Task details:
The answer must be an exact copy of the lines from the one containing "How do I perform: View" through the end of the records, with the pictures left out.

Input:
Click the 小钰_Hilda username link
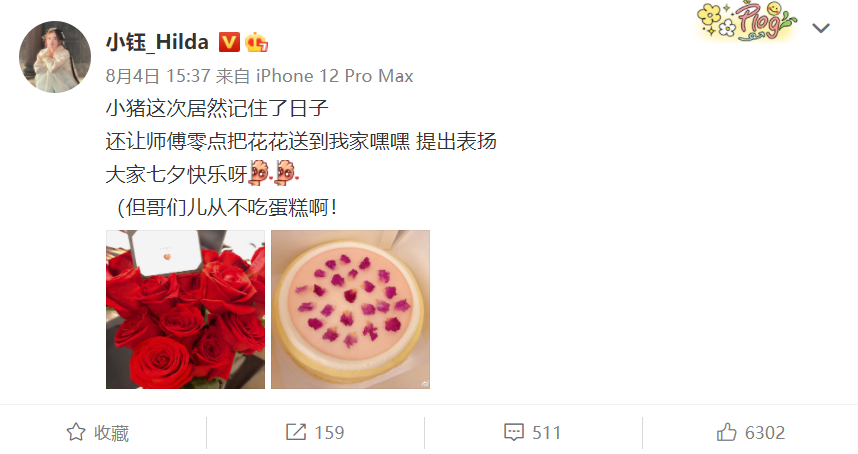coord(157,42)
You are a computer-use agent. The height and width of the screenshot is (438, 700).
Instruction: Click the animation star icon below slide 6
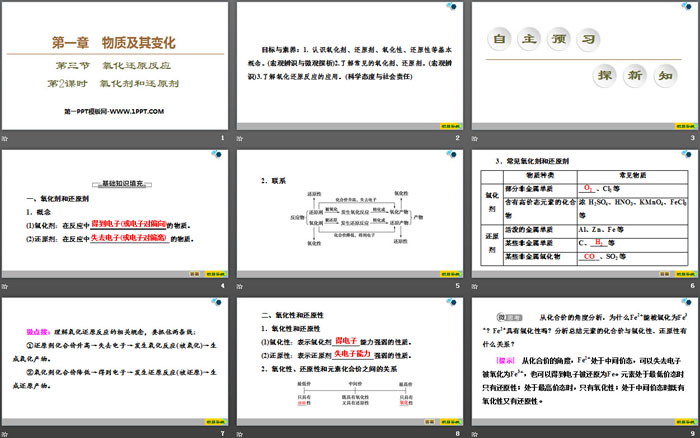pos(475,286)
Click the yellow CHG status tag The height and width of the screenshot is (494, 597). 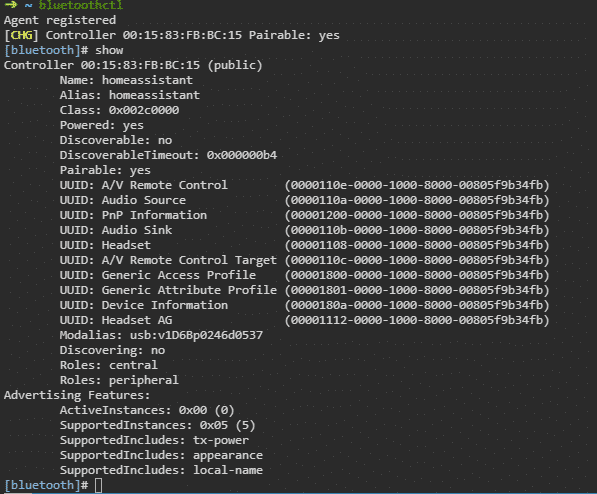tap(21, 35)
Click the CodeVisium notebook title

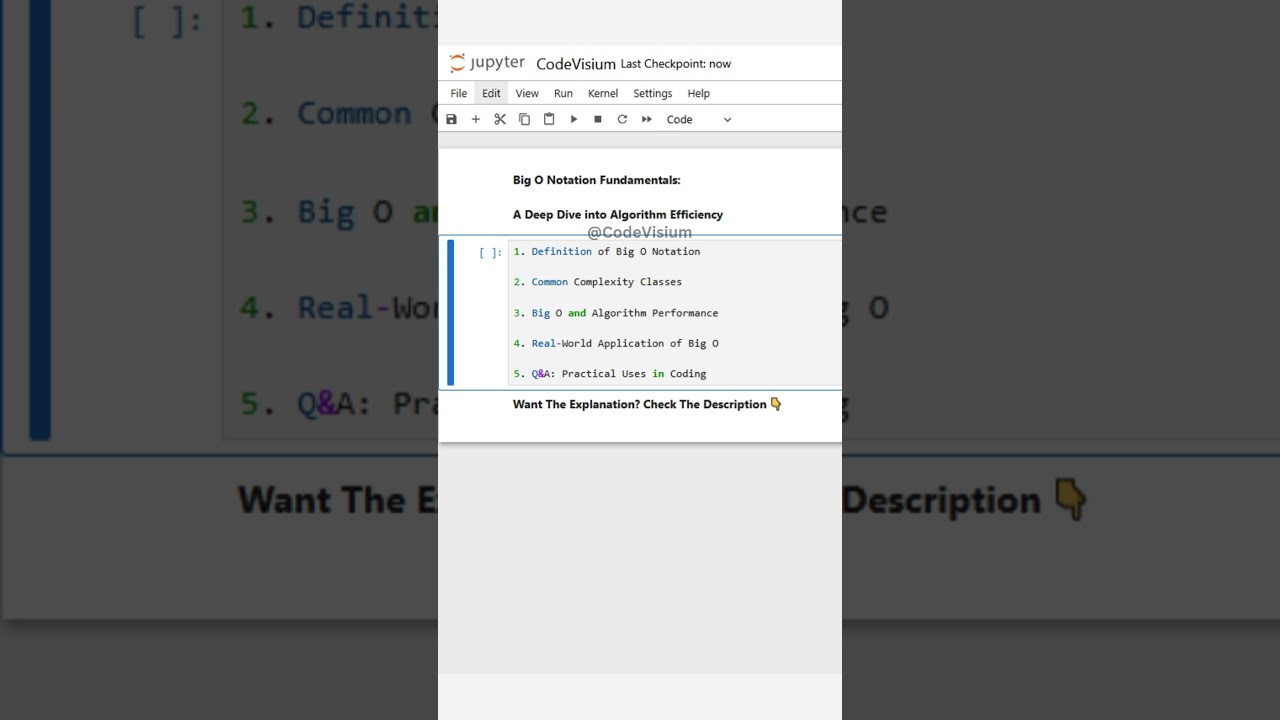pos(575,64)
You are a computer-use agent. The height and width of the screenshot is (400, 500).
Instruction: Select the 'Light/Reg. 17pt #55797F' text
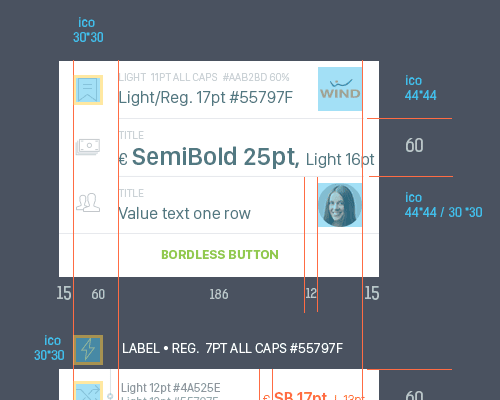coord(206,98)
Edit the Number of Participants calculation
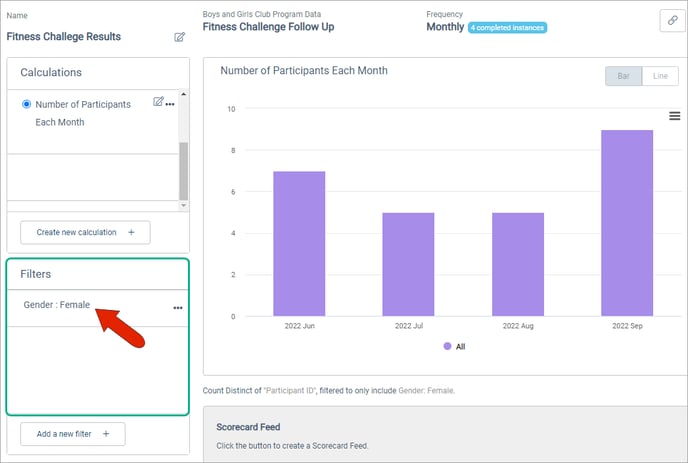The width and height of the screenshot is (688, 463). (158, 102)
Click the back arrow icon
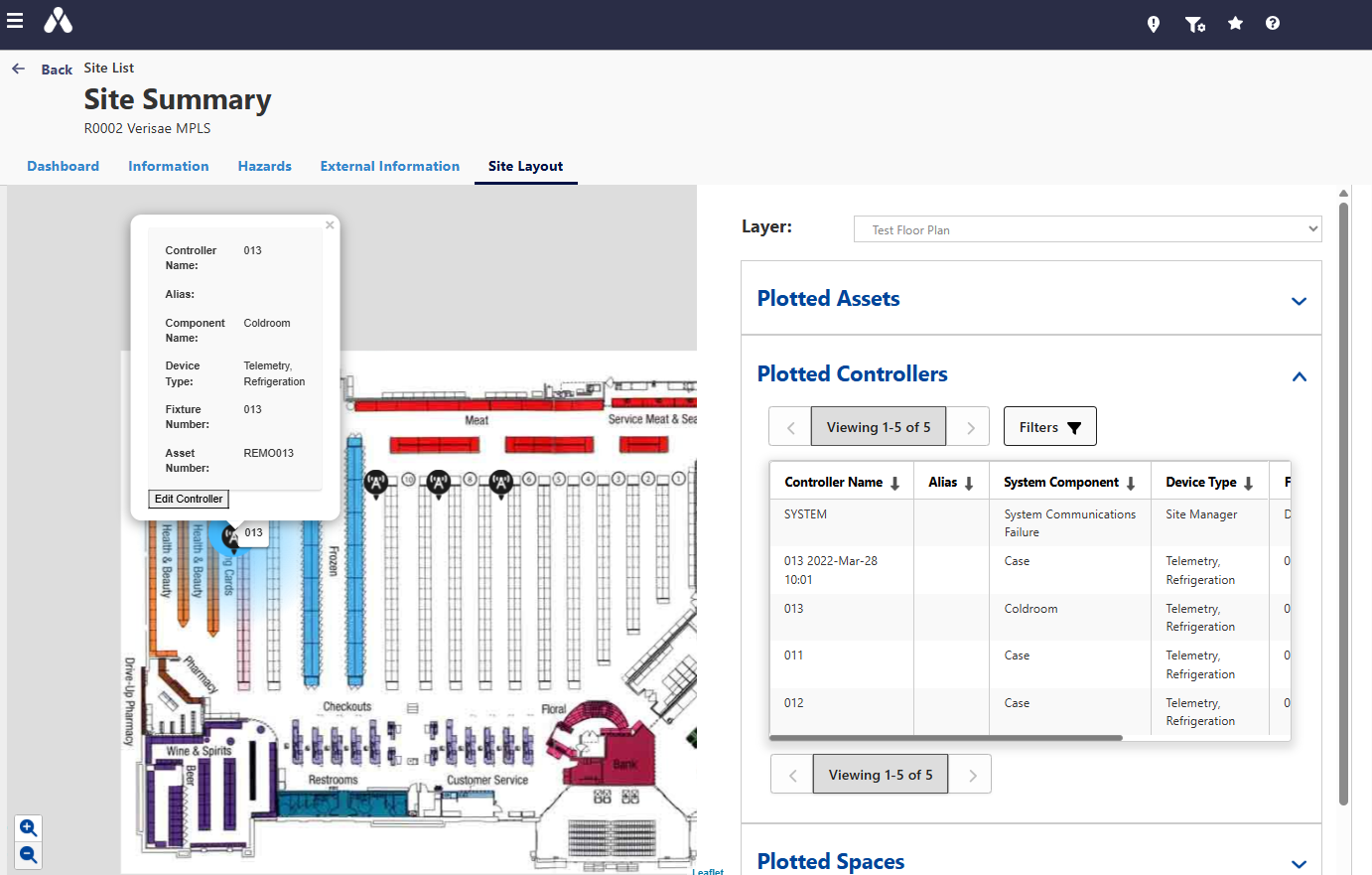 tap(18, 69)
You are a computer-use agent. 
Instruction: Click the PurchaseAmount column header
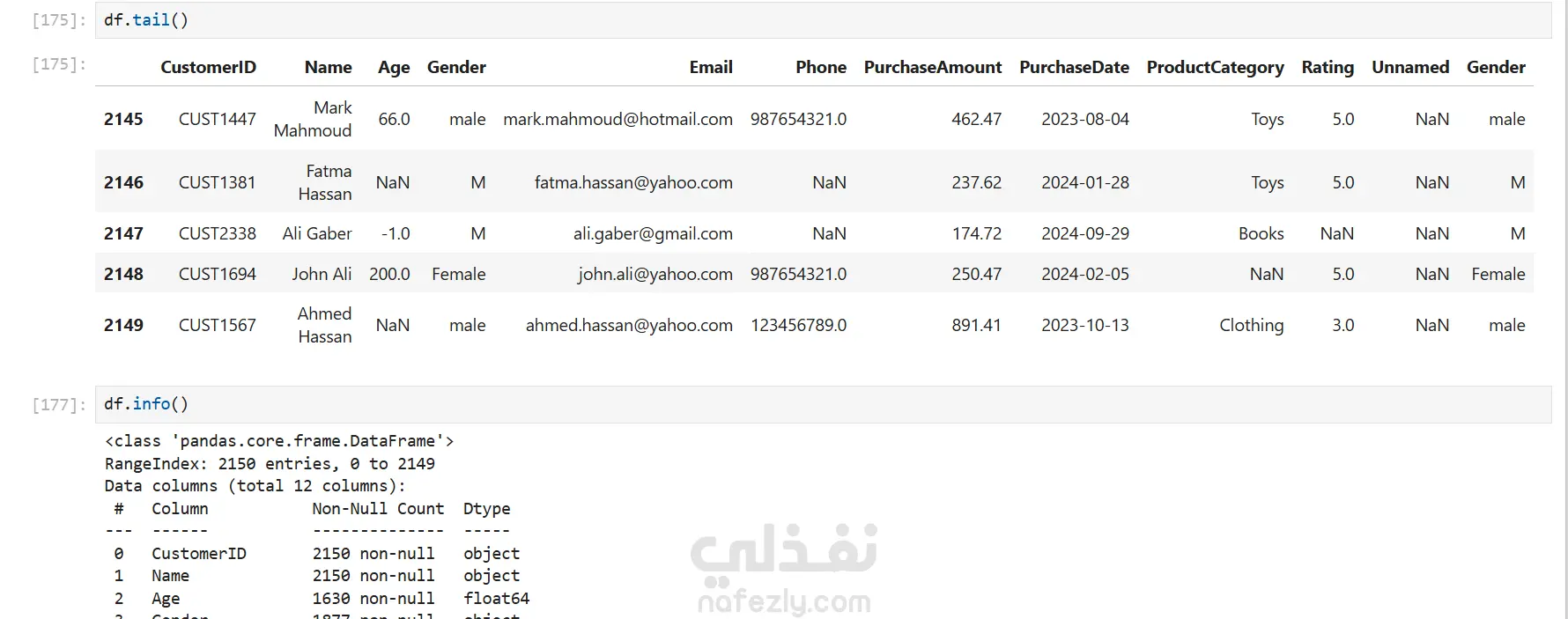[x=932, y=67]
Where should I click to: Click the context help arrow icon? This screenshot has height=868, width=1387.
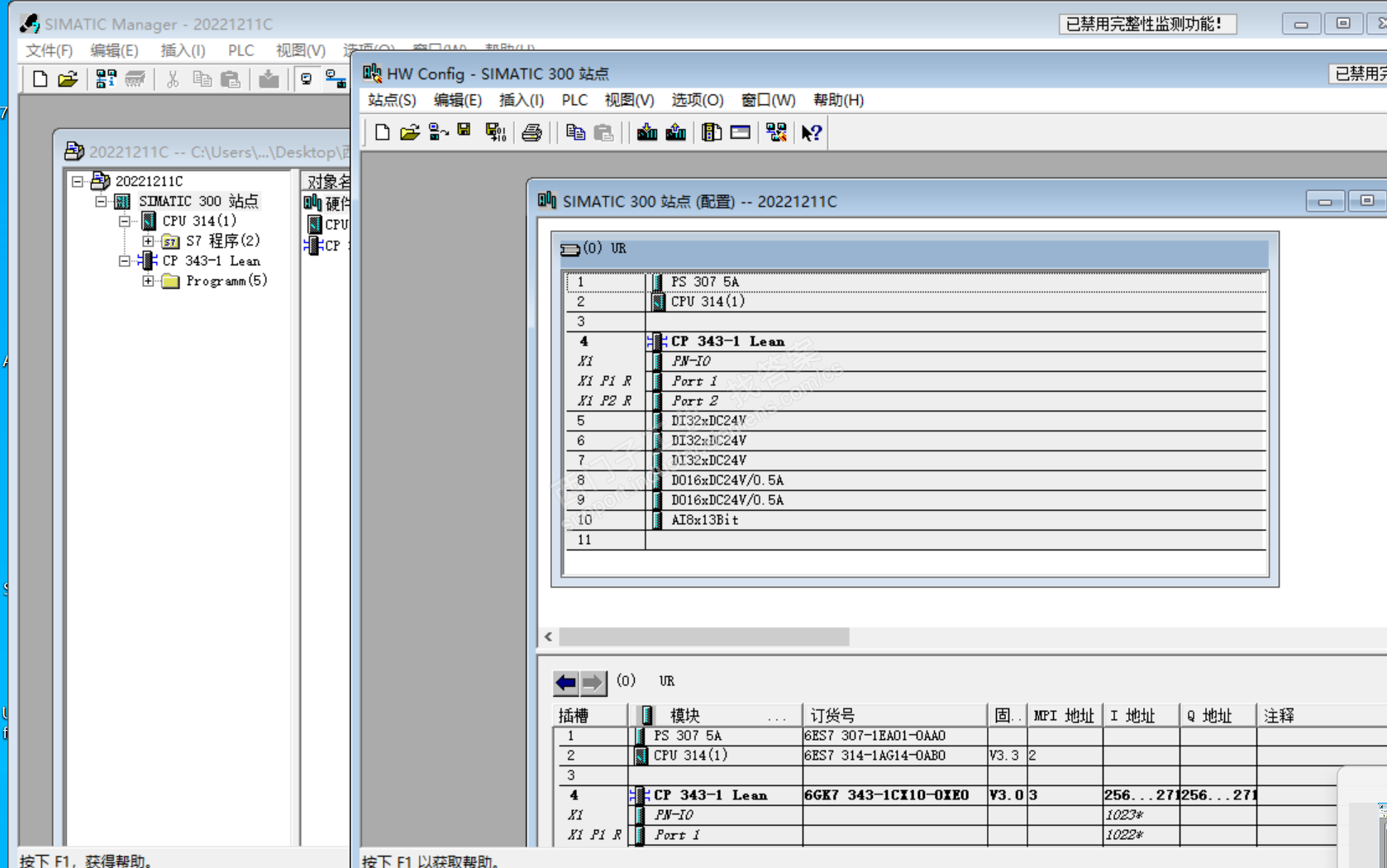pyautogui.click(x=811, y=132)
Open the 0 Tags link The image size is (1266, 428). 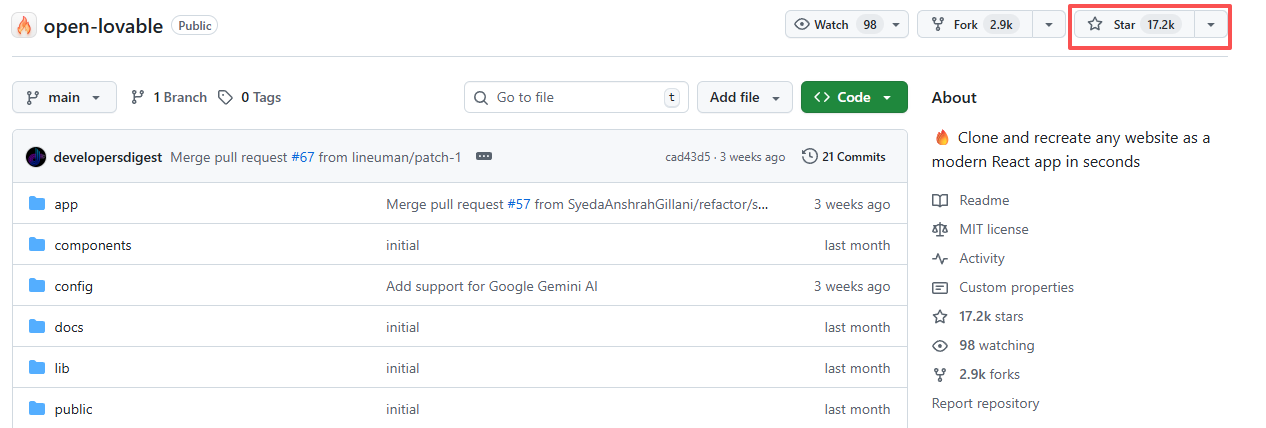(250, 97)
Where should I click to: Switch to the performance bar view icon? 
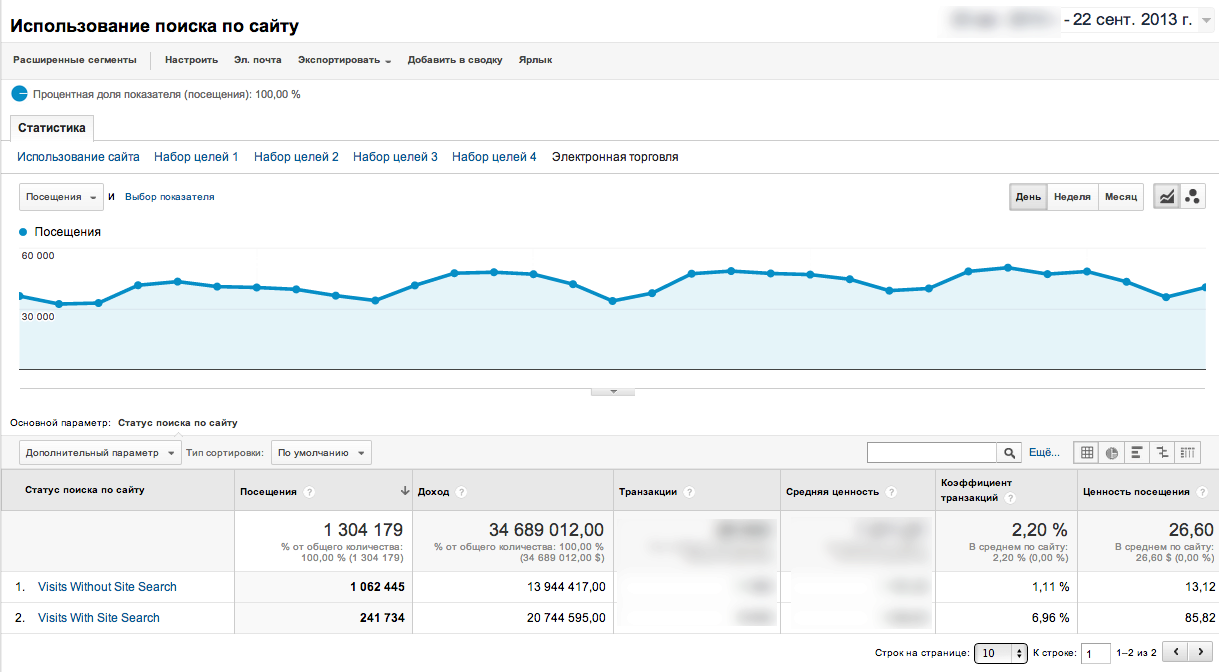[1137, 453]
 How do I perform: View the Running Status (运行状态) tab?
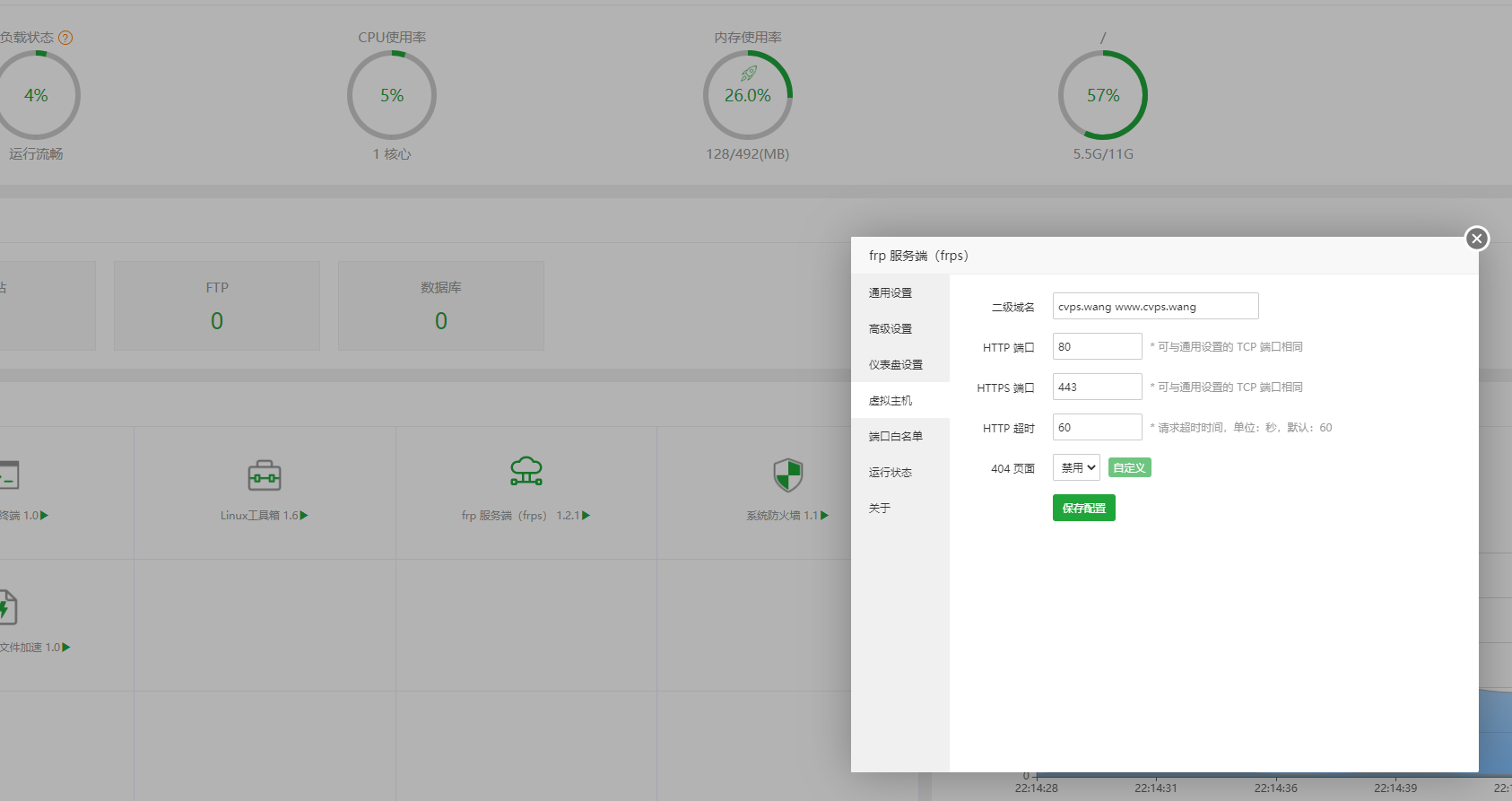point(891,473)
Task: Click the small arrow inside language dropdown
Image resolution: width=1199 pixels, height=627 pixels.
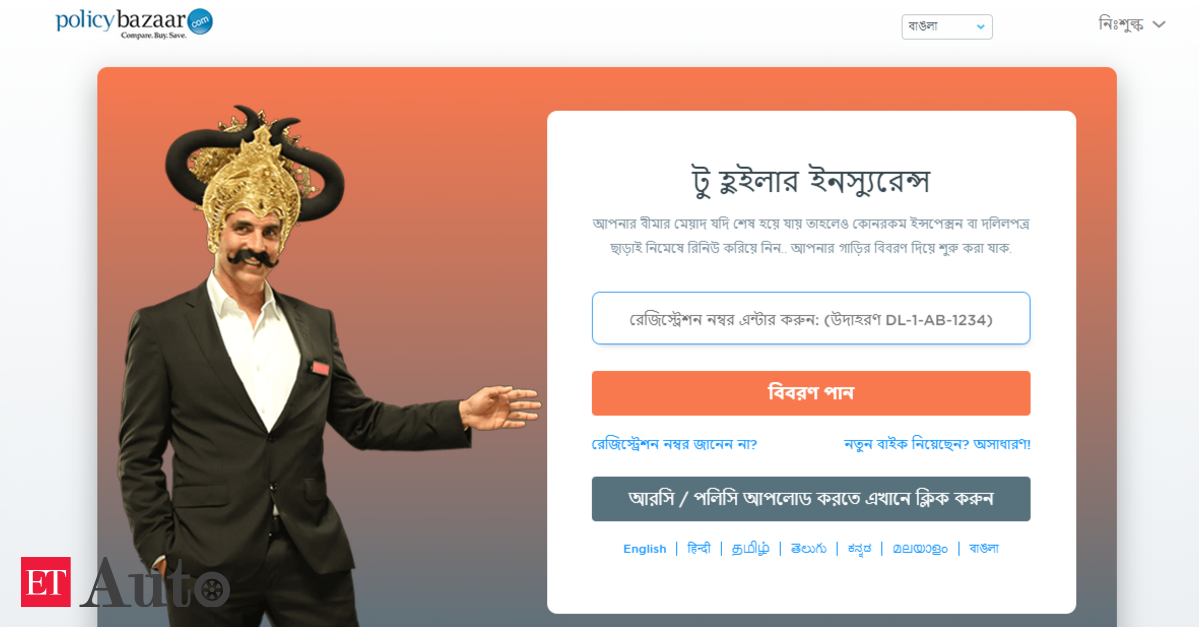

Written reply:
 How do I perform: View the Running Status (运行状态) tab?
point(891,473)
Task: Click the small arrow inside language dropdown
Image resolution: width=1199 pixels, height=627 pixels.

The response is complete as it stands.